+++ DATA PROVIDED
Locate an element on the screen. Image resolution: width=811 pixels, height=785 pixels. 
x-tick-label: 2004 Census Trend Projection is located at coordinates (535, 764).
++++++
+++ DATA PROVIDED
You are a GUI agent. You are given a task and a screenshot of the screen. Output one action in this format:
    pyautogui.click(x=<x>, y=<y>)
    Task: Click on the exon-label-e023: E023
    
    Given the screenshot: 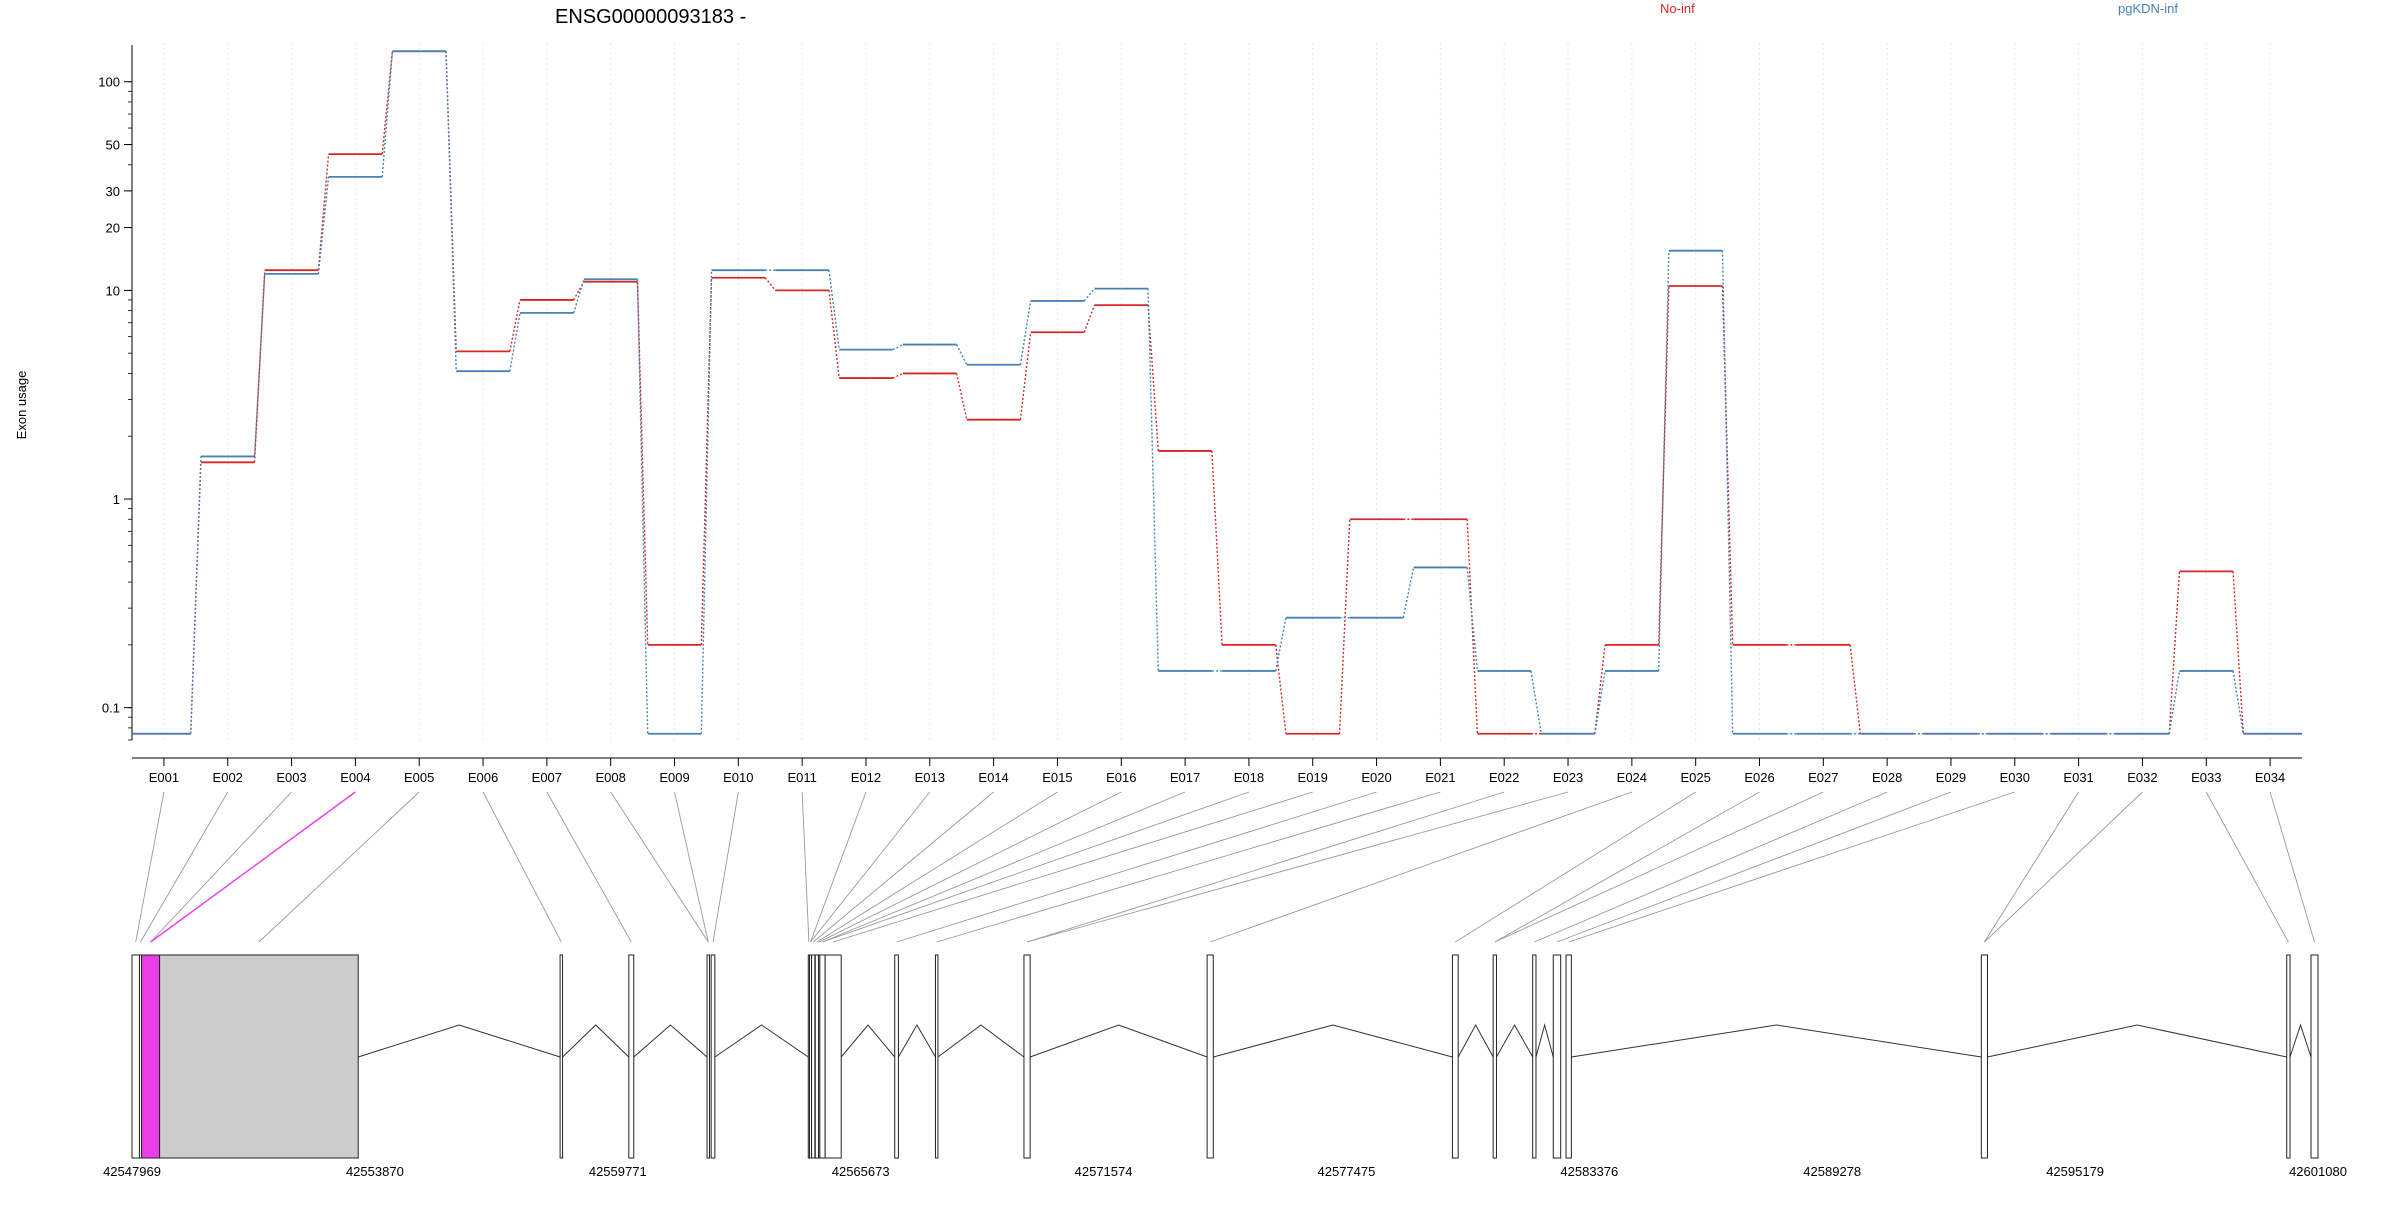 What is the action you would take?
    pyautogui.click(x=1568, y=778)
++++++
◆ REQUIRED ACTION
Copy the material from the line with "Locate an element" to the line with "x-tick-label: 2004 Census", including both of those lines.

◆ SOLUTION TO THIS EXERCISE
Locate an element on the screen. Image resolution: width=811 pixels, height=785 pixels. 
x-tick-label: 2004 Census Trend Projection is located at coordinates (535, 764).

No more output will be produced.